Extracted material below:

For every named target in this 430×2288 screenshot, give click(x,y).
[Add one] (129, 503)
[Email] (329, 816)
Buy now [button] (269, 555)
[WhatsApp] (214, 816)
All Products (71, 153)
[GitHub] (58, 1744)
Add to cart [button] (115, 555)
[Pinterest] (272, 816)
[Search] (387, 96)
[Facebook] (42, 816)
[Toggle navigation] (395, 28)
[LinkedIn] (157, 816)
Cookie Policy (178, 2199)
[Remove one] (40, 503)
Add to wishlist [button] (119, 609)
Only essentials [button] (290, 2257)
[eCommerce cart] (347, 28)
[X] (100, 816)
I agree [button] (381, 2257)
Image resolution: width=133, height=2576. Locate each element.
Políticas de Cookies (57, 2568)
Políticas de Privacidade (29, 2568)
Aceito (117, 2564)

End of Extracted material.
Extracted material below:

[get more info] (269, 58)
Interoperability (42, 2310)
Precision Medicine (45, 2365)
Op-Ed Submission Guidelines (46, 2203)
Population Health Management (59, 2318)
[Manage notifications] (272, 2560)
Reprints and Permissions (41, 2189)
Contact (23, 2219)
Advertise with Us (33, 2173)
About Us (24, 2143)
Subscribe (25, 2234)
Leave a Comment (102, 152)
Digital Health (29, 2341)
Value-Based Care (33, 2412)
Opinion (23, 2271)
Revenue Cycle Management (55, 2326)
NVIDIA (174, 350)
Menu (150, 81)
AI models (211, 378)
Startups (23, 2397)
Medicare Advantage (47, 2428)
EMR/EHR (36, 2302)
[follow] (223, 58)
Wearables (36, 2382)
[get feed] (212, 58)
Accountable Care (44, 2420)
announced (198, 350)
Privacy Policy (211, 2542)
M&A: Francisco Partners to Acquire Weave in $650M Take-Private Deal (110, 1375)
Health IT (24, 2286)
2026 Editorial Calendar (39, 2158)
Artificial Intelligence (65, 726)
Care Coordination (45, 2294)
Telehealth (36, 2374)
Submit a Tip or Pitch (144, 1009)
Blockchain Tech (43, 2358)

End of Extracted material.

### What the exercise asks
From the records above, reproduce exactly the lines from the one with "Add to cart [button] (115, 555)" to the one with "Add to wishlist [button] (119, 609)", both included, and no others.

### Written reply
Add to cart [button] (115, 555)
[Pinterest] (272, 816)
[Search] (387, 96)
[Facebook] (42, 816)
[Toggle navigation] (395, 28)
[LinkedIn] (157, 816)
Cookie Policy (178, 2199)
[Remove one] (40, 503)
Add to wishlist [button] (119, 609)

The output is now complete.